73. Topics in Literary and Cultural Theory

09W: 2A 10W: 3A

This course will focus on a specific preoccupation of contemporary theory or on a particular theoretical movement.

In 09W, Modernity and Postmodernity in a Transatlantic Perspective. Why did postmodernity become a cultural dominant in the US but not in Europe, and why did poststructuralism become more prominent in the American academy than in the French? Exploring the meanings of modernity, postmodernity, or the avant-garde in the works of Arnold, Huxley, Adorno, Marcuse, Trilling, Howe, Sontag, Fiedler, Derrida, Foucault, Barthes, Lyotard, Jameson and others, we shall discuss how these and other ostensibly universal terms inflect concepts of culture on both sides of the Atlantic, and accrue specific meanings in the society in which they appear. Dist: LIT; WCult: W. Milich.
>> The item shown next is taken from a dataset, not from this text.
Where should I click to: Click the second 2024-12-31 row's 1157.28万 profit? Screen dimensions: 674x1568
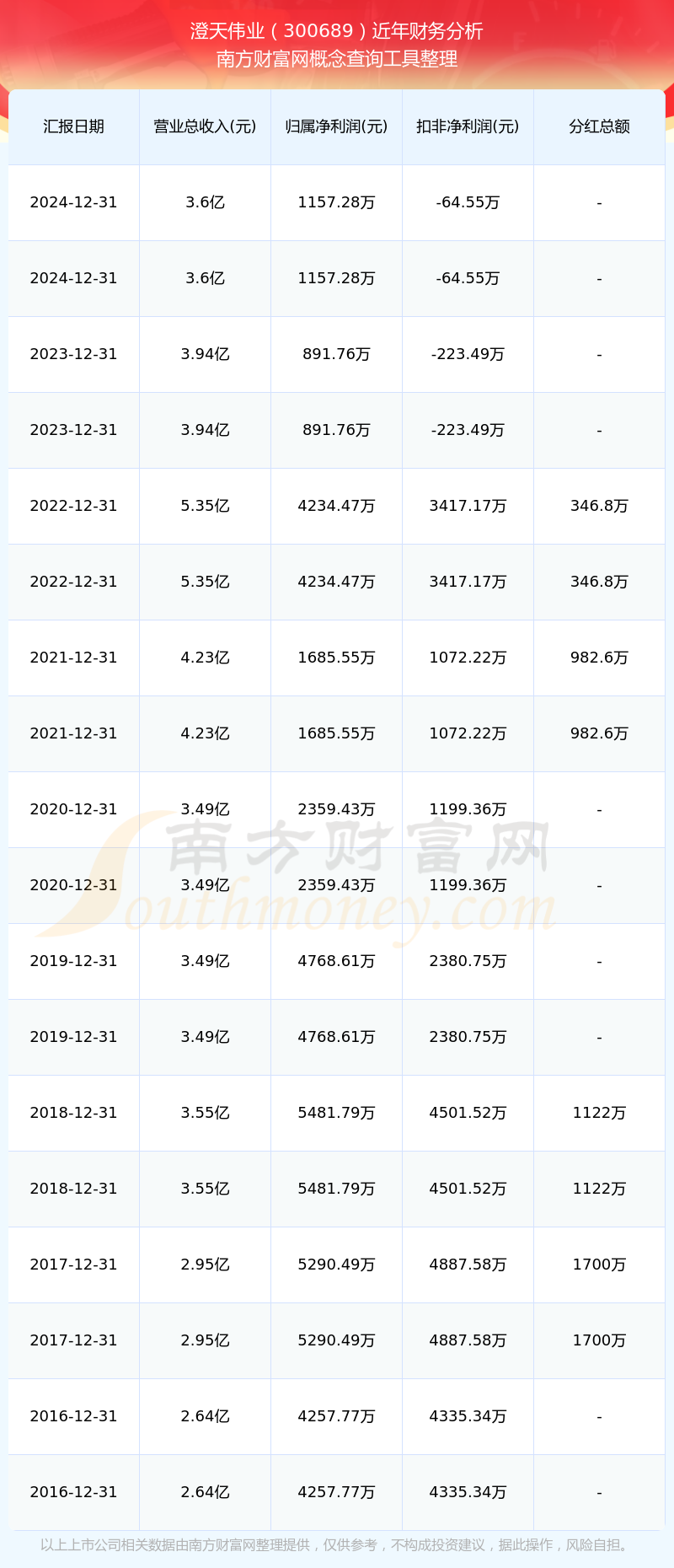[x=336, y=278]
In 10W, A User’s Guide to Narrative Theory. This course introduces narratology, the theoretical study of narrative, by exploring the trajectory of narrative theory from the 1960s to the present for the study of literary prose and concluding with uses of narrative theory in the realms of the disciplines. Literary and non-literary texts will be read in tandem with the theory. Students should read or reread the first and final chapters of Joyce’s novel Ulysses (“Telemachus” and “Penelope”) before the term begins. Dist: LIT or INT; WCult: W. Kacandes.

79. Independent Study

08F, 09W, 09S: Arrange

A tutorial course designed by the student with the assistance of a member of the Comparative Literature faculty who is willing to supervise it. Offers the student an opportunity to pursue a subject of special interest through a distinctive program of readings and reports. During the term prior to the course, applicants must submit a course outline to the Chair for written approval.

80. Advanced Seminar: Special Topics

Not offered in the period from 08F through 10S

85. Senior Seminar in Research and Methodology

09W: Arrange. Spitta.

87. Thesis Tutorial

09S: Arrange.

Permission of the Chair is required.

100. Contemporary Literary Criticism and Theory

08F: 12 (subject to change)

In 08F, What is Theory? Since the beginnings of the 20th Century, critical theory has slowly transformed the study of literature. This course examines some of the major texts in the field, including the roots of contemporary critical practices in philosophy, linguis-tics, and semiotics, as well as some of the latest, “cutting edge” applications of theory to all kinds of cultural “objects”: texts, films, clothes, bodies, genders, identities, buildings, cities, nations, etc. Works by Saussure, Jakobson, Foucault, Lacan, Benjamin, Derrida, Hegel, Butler, and others. Open to MA candidates only. Warren.

101. Topics in Literary Criticism and Theory

09W: 2A

See description under Comparative Literature 73. Milich.

102. Tutorial

Arrange with advisor. This course is open to M.A. candidates only.

103. Workshop in Critical Writing

09S: Arrange

Critical thinking and concise, persuasive writing are prerequisites for any professional career. In fact, both go hand in hand. The Workshop in Critical Writing introduces graduate students to advanced research techniques, to the conventions of scholarly discourse, and to the various kinds of writing practiced in literary studies. We will analyze scholarly articles as examples of research methods, argument development, rhetorical technique, and stylistic presentation; we will test a variety of practical approaches to the interpretation of literary texts; and we will explore how we might use theory in critical argument. Students will be asked to prepare and submit a scholarly article using previous written work of their own (senior thesis, independent study project) as a basis. The workshop format of the course will permit students to read and critique each other’s work and to sharpen their editorial skills. Washburn. This course is open to M.A. candidates only. Higgins.

105. Graduate Seminar

09W: Arrange. Warren.

This course is open to M.A. candidates only.